A Free-form Pioneer
Ornette Coleman, who plays here Sunday, changed the way musicians approached jazz
By Joe GrossAustin American-Statesman
Nov. 12, 2004
![]() Photo by Scott Griese/IMAGEDIRECT Ornette Coleman, here performing at the 2000 Bell Atlantic Jazz Festival in New York, is one of the giants of avant-garde jazz. 'Ornette's tone is so unique,' says Austin jazz drummer Chris Cogburn. Ornette Coleman When: 7 p.m. Sunday Where: Bass Concert Hall Tickets: $20-$45 Information: 477-6060, www.utpac.org |
The pioneering jazz saxophonist from Fort Worth wasn't the only one to influence the Austin-based band leader. He drew inspiration from John Coltrane, Albert Ayler, Sun Ra, Eric Dolphy — all the iconic names of the "New Thing," the moment in the 1960s when jazz rethought its boundaries and became free from melodic, harmonic and rhythmic constraints.
But Ornette — and, unless it's to the man's face, fans just call him "Ornette," like "Miles" — is The Man as far as Coke's concerned. And unlike 'Trane, Ayler and the rest, Ornette is still going strong, and you can bet that Coke will be there to hear the 74-year-old legend play at Bass Concert Hall on Sunday.
In fact, it's tough to imagine that any Austin jazz musicians will miss the show. In the city's thriving avant-garde jazz community — clustered around coffee shops and clubs such as the Green Muse and the Church of the Friendly Ghost — Ornette is openly acknowledged as the last giant standing, a lion in winter who still knows how to roar.
"There's a huge influence," Coke says from an airport tarmac in Houston, having just finished a Creative Opportunity Orchestra gig in New York.
"On my album 'New Visions,' we're not using harmonic instruments," Coke says. "We have two melodic voices out front, the way that (Ornette) played with Dewey Redman or Don Cherry.
"We're playing pretty fluid melodic statements based on thematic material rather than song-forms," Coke continues, referring to Ornette's theory of "harmolodics," a complicated and sometimes vague idea about how melody, harmony and rhythm could be given equal weight in a piece. Harmolodics provided a theoretical frame upon which many an improviser has rested his or her music.
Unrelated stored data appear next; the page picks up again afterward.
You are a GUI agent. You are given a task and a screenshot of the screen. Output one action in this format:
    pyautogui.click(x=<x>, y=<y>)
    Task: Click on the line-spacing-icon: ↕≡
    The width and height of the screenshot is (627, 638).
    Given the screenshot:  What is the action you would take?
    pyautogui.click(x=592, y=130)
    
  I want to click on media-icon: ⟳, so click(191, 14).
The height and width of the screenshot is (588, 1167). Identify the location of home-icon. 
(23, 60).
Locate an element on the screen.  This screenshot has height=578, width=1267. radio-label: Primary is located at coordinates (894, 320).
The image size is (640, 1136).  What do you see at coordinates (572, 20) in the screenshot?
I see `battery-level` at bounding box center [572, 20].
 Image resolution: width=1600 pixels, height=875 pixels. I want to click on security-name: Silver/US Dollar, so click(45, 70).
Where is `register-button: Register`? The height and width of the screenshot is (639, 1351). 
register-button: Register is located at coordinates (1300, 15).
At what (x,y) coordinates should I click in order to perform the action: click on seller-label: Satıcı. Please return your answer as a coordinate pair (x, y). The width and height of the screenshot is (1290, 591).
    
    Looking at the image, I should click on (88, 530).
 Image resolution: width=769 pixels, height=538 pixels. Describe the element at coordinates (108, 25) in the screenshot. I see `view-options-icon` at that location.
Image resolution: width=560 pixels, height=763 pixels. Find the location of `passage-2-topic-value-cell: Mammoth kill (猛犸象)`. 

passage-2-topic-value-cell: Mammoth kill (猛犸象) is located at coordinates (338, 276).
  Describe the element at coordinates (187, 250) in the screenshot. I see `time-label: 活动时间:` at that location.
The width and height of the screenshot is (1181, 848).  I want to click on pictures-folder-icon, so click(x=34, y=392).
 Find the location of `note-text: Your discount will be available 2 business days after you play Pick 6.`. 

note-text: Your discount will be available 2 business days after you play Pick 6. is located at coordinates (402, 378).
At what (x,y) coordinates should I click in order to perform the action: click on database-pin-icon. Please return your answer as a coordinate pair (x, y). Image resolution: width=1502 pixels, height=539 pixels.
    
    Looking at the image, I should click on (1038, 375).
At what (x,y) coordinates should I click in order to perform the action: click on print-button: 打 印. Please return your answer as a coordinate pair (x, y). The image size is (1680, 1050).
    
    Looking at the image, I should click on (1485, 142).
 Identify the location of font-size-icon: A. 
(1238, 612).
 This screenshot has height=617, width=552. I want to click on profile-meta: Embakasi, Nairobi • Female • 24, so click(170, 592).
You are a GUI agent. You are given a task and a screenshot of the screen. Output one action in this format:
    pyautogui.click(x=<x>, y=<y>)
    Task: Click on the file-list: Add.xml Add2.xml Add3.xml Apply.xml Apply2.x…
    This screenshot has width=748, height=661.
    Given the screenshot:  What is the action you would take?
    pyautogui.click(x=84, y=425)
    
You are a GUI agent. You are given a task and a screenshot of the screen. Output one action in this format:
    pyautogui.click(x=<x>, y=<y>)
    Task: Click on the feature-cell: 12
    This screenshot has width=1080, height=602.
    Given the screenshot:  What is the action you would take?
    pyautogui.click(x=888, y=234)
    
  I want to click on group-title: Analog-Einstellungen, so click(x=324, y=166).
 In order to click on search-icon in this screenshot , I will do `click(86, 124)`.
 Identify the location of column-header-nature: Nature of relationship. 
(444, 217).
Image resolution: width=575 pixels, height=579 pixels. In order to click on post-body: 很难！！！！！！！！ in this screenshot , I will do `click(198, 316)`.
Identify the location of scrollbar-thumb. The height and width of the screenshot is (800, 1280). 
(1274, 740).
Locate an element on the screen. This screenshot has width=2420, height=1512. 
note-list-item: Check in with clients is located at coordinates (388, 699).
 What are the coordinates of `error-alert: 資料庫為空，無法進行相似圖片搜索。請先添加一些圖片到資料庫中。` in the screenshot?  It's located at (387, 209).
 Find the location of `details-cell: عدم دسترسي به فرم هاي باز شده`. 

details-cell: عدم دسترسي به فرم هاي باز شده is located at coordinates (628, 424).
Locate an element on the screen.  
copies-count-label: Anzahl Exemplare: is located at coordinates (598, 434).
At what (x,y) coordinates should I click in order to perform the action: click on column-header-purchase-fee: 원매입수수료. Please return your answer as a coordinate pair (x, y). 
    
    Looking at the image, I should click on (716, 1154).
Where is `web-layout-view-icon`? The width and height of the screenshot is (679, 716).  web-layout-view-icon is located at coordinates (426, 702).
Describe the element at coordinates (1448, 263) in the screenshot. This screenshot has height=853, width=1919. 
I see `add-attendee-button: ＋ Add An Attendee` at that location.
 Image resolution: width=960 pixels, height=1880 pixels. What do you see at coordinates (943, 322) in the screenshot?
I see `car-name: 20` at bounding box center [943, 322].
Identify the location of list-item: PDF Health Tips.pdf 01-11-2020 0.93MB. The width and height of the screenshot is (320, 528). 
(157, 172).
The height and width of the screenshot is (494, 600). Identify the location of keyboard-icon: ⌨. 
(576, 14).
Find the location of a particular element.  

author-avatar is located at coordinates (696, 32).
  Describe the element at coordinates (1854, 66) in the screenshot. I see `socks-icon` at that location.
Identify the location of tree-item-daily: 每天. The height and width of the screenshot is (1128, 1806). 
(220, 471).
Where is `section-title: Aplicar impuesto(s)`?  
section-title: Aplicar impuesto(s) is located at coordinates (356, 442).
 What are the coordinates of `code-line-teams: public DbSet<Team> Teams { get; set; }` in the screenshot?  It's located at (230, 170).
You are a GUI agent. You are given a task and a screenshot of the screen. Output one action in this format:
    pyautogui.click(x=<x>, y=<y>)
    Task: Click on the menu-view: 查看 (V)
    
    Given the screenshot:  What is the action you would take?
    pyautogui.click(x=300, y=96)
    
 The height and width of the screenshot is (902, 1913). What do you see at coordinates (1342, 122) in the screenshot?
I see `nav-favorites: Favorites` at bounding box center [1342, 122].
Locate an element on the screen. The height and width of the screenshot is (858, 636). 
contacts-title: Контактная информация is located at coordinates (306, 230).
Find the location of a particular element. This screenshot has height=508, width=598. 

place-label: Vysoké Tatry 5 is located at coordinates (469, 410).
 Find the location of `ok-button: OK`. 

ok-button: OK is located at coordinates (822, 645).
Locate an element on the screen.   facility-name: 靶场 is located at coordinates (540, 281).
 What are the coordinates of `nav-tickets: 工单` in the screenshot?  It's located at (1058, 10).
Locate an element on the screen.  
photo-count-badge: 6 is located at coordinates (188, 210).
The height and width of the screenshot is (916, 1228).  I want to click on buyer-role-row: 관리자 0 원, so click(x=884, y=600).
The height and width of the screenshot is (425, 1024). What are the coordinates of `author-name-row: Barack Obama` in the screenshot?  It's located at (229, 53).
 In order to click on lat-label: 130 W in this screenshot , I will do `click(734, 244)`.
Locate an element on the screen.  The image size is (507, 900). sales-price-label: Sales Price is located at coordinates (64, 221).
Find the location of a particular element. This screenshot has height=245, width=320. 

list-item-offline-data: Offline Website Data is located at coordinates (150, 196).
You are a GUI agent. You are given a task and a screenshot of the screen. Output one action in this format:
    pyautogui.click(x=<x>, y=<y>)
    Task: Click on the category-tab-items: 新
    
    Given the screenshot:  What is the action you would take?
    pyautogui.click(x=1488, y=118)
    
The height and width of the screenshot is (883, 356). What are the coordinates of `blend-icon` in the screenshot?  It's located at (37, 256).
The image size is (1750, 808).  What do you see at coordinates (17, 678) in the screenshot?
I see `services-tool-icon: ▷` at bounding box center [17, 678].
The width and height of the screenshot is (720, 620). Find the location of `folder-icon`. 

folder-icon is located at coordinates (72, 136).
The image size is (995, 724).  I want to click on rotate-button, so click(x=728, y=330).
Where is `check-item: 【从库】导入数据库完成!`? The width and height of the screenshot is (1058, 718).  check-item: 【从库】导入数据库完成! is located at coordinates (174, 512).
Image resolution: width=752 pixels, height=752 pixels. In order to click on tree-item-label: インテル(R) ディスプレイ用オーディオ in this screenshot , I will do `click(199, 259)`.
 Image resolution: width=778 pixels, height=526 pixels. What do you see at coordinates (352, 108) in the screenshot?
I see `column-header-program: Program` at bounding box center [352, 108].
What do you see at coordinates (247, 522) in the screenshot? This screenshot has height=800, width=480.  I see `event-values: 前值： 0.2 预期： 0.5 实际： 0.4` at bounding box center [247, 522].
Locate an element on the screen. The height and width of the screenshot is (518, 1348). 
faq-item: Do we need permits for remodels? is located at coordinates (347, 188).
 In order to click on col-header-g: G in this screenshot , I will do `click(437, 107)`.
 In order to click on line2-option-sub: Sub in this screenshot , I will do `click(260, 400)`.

The punch line, of course, is that so much of Ornette's ideas have become part of mainstream jazz. Newcomers to his music might not even regard it as all that strange.
Coke suggests heading to your local library to find "Beauty is a Rare Thing," the well-annotated box set of Ornette's 1960s albums on Atlantic Records (consult also the Nov. 11 XL story on 10 essential Ornette albums). "These days, the early work seems kind of tame in comparison to a lot of stuff, but it was so jarring at the time that I think a little historical context is in order," Coke says.
Other musicians in Austin's improvisational jazz community look to Ornette for theoretical guidance.
Carl Smith, 29, is a saxophonist with the band E.C.F.A. Smith, whose album "Die Faden" was just released on the San Antonio label Pecan Crazy Records, remains amazed at Ornette's ability to combine rhythm and melody. "He totally swung and was totally able to express his innermost self," Smith says. "His work made other musicians think they wanted to invent their own way to express their feelings."
Chris Cogburn is a local drummer with various improvisational outfits. Like Smith, Cogburn was as much hypnotized by what Ornette represented as his music.
"Ornette's tone is so unique," Cogburn says, "There's something just so joyful and free about it, it's just amazing listening to him in different contexts," referring to Ornette's movement from acoustic music in the 1960s to his electric, "harmolodic funk" band Prime Time in the 1980s.
But Cogburn also sees Ornette as the gateway drug to European free improvisers such as Evan Parker and Derek Bailey. "People of my generation and younger are being influenced by European improvisers who were influenced by Ornette and Eric Dolphy and like in the '60s," Cogburn, 30, says.
But it's not just Austin's hard-core free improvisers who find joy in Ornette's music. Neil Blumofe is a hazan (or cantor) with Congregation Agudas Achim. The 33-year old singer and musician also recently released a jazz album, "Moses' Muses," that combines Jewish cantor vocal styles with jazz.
"It was the way he approached the music," Blumofe says. "There was this idea that Ornette played unprepared, which was incorrect. He would research the modes and the scales and find the possibilities in jazz." It's this combination of heavy research and improvisation that appeals to both the scholar and the musician in Blumofe. "His music is based on intense work, but he also comes at it from such a deeply spiritual sense of things." This dovetails with Blumofe's life in the temple and the studio.
"A cantor can prepare music, but the heart of what we do is improvise."